Notecards are God’s way of telling us we need to get our shit in order. Notecards are the yeast in our bread, the cement in our sidewalk, the dirt under our dead bushes, the bricks in our tower of intelligence. Simply put, notecards are the building blocks of civilization. We’d all be better off traveling about the world with a new pack of notecards and a decent pen. First, notecards have an implicit expectation that one will be brief, to the point, and single-focused. Second, notecards can be shuffled so what is last can become first. Third, notecards can be arranged on the floor, grouped and re-grouped so that patterns can be discerned and order created. Notecards are fabulous.

Footnotes are a bitch until you remember the routine. My husband wrote a book and the book has fifty footnotes and he doesn’t know how to find the little footnote button in Word nor does he remember anything about footnote formats from graduate school. But he can wield a mean pencil and he had a stack of new notecards so he created a list of footnote clues for me, some clues more obscure than others, for sure. This has made for a fun return to the world of academic protocol, a wee stroll down memory lane, recalling my desperate desire to fit in with all the smarties in the local ivory tower. Having all the accoutrements, like footnotes and other whatnot, in order was critical. It’s an if I put the napkin in my lap properly and know which fork to use for salad, I belong at the fancy table kind of thing. Gosh, that was a picky, hard time.

We had a protest on Monday which was extremely small and bordering on the eccentric. You know the groups of old people who gather on corners to hold up signs decrying the defense budget and wanting an end to the Cuba embargo? And they go there with their homemade cardboard signs that are curled at the edges from decades of use and people who drive by honk at them? The group I’m part of is beginning to feel a lot like the protesting grannies. Oddly, I don’t think I care. It gets us out and walking around while the other grannies are doing word finds. I took our group’s megaphone to the demo, even brought along an extra big box of batteries, but there was no one to shout at so it stayed in the bag.

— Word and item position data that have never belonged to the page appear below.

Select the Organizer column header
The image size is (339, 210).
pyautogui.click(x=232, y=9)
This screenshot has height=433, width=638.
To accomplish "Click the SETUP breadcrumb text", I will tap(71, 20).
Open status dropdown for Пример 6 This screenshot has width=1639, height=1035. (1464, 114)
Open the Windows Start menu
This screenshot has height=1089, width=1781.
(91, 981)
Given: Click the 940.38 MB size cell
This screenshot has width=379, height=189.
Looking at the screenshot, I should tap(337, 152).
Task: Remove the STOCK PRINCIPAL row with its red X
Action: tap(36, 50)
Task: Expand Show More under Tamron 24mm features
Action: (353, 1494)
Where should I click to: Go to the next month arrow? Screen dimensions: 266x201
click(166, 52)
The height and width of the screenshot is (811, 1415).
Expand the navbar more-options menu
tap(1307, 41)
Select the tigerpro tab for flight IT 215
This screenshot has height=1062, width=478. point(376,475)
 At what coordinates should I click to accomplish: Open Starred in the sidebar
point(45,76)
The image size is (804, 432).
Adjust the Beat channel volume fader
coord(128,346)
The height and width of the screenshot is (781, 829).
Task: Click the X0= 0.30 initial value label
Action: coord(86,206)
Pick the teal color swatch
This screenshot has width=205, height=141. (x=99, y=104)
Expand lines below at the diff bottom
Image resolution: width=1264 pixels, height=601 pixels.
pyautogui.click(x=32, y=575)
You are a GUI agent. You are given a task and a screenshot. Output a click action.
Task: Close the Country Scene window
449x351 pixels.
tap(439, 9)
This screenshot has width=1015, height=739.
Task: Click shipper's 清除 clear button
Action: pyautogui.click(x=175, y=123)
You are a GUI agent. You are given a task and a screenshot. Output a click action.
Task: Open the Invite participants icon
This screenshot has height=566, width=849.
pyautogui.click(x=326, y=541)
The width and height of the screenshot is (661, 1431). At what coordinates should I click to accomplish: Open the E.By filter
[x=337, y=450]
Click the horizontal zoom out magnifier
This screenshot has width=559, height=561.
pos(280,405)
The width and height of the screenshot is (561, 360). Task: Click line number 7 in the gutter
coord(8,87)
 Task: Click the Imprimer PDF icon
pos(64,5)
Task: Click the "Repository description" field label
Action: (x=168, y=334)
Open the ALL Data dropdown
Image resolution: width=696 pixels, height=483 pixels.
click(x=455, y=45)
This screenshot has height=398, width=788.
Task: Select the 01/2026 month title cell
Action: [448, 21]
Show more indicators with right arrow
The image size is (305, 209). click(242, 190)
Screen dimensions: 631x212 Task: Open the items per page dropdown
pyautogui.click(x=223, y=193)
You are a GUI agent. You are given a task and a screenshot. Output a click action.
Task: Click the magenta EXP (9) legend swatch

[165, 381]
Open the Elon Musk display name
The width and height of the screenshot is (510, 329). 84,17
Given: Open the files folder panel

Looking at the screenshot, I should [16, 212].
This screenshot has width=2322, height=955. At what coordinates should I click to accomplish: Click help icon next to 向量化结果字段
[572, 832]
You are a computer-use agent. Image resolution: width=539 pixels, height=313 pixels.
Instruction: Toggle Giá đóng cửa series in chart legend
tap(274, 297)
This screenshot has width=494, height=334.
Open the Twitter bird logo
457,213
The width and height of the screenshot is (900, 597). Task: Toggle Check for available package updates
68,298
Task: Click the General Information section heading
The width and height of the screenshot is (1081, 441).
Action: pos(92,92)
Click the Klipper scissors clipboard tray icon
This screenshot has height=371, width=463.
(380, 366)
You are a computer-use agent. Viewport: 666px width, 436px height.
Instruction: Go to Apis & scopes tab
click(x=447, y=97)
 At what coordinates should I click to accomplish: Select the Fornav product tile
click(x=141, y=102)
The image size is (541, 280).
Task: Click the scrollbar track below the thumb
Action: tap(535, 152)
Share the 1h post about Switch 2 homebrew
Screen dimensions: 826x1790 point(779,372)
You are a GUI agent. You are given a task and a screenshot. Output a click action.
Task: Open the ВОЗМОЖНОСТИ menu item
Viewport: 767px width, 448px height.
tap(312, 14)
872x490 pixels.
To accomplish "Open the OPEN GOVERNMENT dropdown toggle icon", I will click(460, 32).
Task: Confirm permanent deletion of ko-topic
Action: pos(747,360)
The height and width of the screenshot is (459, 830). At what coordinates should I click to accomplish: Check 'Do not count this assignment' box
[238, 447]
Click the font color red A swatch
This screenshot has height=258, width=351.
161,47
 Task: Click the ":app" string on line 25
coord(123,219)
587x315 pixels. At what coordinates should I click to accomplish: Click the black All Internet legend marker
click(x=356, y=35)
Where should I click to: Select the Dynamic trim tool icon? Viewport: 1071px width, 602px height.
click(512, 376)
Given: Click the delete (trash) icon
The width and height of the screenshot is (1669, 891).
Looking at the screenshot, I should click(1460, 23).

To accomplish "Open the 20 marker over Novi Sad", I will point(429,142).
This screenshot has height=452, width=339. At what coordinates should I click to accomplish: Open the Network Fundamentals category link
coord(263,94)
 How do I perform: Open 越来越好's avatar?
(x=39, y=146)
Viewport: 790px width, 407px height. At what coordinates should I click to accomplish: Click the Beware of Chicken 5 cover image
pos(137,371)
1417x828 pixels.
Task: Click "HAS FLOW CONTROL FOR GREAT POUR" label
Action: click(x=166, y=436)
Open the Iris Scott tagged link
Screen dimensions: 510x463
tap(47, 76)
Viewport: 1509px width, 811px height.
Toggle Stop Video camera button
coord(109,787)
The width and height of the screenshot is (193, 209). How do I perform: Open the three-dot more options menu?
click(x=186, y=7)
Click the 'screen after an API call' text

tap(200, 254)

April is a cruel month. I never used to think so. My birthday is in April and so was Easter most of the time when I was growing up so April always meant Easter baskets and new patent leather shoes for church. But I have friends who have lost children to suicide. They were spring suicides, a couple of them now several years ago. I don’t say much to my friends about their kids, I probably should, but I remember that when I heard about them, it was on days like today. The lawn is greening up, our little maple tree out front is budding, the lake has a hundred different hues of blue and green and the waves are rolling with the wind. It couldn’t be a sweeter time or a harder time, depending. I think about my friends’ dear lost people in April.

I had a chance to sling some hash this week. After fourteen months, I signed up for a volunteer slot at the Street Angels kitchen where I broke twenty-four boxes’ worth of spaghetti in half, mixed frozen meatballs and sauce with my hands, and later piled the cooked meatballs and sauce on top of one hundred small mountains of spaghetti. The volunteer next to me heaped on the green beans. It’s just a meal, you might think. What’s the big deal? Certainly, there are more important things to do for homeless people than hand them a box of spaghetti and meatballs. Maybe, but today, the mother of a man who recently lost his life on the streets told one of our founders, “Thank you for taking care of my baby – when I didn’t know where he was.” I made a notecard for this and filed it under “Purpose.”